▸ Task objective: Copy the lines exactly. Begin at the first line of the data and stop after the line with "The height and width of the screenshot is (1238, 2576).".

▸ Records for the exercise:
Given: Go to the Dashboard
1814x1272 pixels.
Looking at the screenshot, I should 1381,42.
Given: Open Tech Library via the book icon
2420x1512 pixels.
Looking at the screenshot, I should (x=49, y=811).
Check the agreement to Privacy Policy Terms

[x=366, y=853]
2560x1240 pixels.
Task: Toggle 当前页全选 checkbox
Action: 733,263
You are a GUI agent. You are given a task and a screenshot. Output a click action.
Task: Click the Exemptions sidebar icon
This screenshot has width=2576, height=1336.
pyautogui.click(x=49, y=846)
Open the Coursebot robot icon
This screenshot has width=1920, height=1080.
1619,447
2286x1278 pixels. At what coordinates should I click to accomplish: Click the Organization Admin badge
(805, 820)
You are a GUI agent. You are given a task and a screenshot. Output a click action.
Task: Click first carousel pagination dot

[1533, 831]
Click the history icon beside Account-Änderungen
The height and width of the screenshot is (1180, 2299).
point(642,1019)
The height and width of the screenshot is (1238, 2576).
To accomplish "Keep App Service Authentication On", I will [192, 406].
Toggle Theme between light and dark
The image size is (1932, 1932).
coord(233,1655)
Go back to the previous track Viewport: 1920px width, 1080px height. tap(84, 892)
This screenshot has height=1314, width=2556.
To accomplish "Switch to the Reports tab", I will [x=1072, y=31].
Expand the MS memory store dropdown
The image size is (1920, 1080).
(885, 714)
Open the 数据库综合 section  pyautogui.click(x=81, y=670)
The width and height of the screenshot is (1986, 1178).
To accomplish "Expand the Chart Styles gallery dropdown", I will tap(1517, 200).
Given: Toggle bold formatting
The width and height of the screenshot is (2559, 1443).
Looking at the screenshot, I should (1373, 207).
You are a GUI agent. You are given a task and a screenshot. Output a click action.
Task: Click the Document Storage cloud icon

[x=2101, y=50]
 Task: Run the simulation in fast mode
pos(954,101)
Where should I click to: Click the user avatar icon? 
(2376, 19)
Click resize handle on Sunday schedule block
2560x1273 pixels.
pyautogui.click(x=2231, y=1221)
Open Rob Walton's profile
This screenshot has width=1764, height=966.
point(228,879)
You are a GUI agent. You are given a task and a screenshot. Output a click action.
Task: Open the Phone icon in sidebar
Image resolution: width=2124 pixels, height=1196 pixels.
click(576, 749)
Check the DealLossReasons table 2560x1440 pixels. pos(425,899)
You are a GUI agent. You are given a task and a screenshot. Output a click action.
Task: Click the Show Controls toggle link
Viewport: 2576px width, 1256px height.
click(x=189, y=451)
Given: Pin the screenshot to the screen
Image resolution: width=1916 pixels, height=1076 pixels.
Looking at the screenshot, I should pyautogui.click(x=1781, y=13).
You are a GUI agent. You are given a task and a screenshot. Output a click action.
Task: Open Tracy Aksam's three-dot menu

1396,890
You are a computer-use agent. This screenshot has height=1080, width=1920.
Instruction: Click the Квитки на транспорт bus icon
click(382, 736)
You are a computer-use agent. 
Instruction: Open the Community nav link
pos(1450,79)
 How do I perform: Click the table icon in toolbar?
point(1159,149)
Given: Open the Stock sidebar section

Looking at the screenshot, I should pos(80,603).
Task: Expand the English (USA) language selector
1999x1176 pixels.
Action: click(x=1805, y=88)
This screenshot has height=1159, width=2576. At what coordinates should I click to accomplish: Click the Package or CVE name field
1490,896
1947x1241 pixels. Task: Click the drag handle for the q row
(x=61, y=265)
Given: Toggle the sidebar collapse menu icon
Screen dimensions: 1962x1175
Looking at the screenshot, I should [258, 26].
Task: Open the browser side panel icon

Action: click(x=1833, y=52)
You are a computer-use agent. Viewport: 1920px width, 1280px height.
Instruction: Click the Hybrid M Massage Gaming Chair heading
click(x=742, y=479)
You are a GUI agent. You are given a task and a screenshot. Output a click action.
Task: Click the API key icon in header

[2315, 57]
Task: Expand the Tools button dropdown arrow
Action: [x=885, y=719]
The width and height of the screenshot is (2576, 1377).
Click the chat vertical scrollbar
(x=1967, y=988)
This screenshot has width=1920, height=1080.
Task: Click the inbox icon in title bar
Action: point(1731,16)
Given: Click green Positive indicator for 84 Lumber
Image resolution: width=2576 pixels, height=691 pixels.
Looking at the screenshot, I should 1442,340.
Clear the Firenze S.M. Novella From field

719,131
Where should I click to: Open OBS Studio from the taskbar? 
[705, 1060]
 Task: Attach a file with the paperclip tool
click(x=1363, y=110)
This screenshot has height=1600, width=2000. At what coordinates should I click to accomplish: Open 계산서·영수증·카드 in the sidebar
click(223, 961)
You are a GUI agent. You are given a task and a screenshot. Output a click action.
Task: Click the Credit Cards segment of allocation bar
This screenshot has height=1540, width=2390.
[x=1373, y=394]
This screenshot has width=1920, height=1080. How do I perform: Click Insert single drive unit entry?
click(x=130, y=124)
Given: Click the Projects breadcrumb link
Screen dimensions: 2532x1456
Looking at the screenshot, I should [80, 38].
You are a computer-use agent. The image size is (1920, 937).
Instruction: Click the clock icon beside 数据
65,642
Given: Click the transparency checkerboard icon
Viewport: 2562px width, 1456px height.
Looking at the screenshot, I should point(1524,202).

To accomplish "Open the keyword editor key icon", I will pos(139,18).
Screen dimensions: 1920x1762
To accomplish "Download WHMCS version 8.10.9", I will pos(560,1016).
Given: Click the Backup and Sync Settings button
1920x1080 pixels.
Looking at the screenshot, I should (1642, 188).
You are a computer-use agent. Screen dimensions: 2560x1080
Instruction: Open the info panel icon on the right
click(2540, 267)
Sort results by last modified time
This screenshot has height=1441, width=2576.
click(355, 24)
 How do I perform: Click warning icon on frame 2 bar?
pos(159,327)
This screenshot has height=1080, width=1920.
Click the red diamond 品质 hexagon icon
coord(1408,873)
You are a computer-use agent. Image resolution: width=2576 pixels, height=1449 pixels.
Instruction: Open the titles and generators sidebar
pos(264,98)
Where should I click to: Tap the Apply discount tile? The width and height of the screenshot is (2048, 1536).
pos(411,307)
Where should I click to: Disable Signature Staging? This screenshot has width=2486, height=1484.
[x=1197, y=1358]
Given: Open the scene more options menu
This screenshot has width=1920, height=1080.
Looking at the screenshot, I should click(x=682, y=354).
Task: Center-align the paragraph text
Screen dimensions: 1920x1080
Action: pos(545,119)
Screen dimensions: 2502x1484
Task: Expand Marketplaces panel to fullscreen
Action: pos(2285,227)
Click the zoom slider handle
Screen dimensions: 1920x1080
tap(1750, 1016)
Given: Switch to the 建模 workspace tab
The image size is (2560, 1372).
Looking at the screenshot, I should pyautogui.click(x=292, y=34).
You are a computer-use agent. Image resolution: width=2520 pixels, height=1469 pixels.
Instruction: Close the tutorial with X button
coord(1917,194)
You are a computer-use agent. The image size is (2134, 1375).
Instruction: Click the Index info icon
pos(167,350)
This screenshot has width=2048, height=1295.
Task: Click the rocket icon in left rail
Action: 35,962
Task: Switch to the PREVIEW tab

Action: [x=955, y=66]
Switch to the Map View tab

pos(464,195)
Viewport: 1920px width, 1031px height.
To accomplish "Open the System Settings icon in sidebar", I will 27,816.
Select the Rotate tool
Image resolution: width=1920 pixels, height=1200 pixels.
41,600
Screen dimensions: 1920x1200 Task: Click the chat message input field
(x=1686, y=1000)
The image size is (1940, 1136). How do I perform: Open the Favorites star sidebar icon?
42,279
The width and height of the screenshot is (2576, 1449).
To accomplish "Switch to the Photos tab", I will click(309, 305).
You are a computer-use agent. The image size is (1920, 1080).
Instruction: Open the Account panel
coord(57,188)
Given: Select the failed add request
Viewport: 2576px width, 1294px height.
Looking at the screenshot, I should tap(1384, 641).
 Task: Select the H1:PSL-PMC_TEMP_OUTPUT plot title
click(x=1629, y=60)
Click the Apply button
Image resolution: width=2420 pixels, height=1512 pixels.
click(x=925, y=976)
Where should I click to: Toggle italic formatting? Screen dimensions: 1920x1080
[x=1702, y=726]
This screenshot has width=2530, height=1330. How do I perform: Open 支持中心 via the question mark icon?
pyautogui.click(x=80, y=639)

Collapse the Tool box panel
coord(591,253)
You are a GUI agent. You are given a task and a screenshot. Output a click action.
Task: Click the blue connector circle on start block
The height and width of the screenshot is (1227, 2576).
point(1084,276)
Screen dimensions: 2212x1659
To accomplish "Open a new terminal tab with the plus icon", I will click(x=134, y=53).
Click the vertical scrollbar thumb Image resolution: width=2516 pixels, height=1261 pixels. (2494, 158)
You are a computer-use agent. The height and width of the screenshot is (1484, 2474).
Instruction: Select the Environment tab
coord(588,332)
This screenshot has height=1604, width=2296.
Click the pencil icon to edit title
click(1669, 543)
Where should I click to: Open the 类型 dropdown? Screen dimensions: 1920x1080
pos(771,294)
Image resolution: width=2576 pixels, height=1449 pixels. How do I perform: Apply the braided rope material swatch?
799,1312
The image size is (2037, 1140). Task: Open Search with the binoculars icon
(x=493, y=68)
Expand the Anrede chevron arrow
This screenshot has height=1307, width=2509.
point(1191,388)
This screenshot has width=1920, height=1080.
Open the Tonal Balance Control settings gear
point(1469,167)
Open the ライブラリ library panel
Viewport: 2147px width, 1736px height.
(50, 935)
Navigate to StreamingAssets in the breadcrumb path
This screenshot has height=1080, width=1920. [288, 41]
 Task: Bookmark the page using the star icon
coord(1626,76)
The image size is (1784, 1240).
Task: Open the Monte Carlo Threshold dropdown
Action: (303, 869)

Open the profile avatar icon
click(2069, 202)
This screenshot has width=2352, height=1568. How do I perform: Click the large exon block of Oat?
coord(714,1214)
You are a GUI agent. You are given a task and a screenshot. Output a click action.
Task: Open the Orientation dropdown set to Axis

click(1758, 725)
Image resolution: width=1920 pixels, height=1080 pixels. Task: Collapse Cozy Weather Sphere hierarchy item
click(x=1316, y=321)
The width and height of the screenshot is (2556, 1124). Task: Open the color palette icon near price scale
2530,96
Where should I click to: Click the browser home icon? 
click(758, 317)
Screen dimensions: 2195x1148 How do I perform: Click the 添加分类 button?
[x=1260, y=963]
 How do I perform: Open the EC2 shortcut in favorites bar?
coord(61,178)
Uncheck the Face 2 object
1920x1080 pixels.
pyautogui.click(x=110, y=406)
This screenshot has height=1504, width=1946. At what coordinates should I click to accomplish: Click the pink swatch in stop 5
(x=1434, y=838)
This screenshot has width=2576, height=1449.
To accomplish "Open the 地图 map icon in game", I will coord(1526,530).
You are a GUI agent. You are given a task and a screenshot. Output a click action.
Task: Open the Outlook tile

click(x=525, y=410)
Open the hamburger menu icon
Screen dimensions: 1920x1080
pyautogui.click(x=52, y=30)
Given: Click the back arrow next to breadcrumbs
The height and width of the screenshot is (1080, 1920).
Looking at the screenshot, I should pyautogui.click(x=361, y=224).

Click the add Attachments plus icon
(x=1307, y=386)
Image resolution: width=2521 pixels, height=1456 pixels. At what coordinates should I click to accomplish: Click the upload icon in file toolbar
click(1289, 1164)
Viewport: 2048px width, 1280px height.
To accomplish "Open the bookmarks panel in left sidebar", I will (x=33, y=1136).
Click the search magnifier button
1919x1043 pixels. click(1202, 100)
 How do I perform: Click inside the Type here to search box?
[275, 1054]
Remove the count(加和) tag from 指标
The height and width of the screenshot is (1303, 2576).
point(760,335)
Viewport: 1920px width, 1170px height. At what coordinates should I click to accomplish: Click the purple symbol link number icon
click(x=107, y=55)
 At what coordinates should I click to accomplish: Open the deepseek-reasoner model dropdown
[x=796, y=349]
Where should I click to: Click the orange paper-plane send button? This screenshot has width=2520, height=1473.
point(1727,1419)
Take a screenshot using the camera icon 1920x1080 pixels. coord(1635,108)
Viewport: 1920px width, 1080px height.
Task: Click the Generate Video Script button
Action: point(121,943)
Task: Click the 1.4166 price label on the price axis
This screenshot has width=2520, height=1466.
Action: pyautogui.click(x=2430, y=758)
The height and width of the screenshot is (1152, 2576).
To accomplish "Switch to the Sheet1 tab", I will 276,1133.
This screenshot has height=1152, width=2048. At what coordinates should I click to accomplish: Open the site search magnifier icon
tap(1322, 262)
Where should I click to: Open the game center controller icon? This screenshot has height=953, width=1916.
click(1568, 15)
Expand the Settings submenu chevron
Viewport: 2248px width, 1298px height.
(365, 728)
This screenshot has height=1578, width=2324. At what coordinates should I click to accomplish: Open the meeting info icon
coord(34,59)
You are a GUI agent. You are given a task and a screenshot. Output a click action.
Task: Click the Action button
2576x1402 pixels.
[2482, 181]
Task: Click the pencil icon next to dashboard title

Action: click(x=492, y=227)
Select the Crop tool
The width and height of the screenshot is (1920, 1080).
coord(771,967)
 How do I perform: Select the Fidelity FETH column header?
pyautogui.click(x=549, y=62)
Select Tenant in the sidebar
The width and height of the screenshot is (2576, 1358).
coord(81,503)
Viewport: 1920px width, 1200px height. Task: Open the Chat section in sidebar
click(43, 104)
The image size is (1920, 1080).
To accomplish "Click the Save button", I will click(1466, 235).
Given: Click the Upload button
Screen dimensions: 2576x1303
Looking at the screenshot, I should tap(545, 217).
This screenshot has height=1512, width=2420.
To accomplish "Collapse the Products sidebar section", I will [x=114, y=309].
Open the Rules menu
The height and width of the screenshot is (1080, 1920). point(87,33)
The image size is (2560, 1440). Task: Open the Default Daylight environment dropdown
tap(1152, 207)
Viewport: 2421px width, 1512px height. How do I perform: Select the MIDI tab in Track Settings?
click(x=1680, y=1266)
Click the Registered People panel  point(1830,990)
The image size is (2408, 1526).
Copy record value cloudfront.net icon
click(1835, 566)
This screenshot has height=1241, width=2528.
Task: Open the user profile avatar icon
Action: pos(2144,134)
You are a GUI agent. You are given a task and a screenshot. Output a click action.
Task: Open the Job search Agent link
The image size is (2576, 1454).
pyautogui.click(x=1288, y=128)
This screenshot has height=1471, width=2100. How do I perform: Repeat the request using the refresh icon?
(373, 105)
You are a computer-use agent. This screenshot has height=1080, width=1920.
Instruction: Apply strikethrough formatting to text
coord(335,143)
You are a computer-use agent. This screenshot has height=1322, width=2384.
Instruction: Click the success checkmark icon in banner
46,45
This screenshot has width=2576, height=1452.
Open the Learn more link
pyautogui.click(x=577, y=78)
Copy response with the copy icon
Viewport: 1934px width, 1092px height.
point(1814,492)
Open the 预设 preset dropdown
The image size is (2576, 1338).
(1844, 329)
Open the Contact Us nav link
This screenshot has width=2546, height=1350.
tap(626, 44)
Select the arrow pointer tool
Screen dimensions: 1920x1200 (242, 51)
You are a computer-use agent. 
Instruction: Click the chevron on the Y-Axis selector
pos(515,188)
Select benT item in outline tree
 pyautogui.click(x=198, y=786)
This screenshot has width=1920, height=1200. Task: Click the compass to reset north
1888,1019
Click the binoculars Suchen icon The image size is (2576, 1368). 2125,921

▸ Exercise answer:
Given: Go to the Dashboard
1814x1272 pixels.
Looking at the screenshot, I should 1381,42.
Given: Open Tech Library via the book icon
2420x1512 pixels.
Looking at the screenshot, I should (x=49, y=811).
Check the agreement to Privacy Policy Terms

[x=366, y=853]
2560x1240 pixels.
Task: Toggle 当前页全选 checkbox
Action: 733,263
You are a GUI agent. You are given a task and a screenshot. Output a click action.
Task: Click the Exemptions sidebar icon
This screenshot has width=2576, height=1336.
pyautogui.click(x=49, y=846)
Open the Coursebot robot icon
This screenshot has width=1920, height=1080.
1619,447
2286x1278 pixels. At what coordinates should I click to accomplish: Click the Organization Admin badge
(805, 820)
You are a GUI agent. You are given a task and a screenshot. Output a click action.
Task: Click first carousel pagination dot

[1533, 831]
Click the history icon beside Account-Änderungen
The height and width of the screenshot is (1180, 2299).
point(642,1019)
The height and width of the screenshot is (1238, 2576).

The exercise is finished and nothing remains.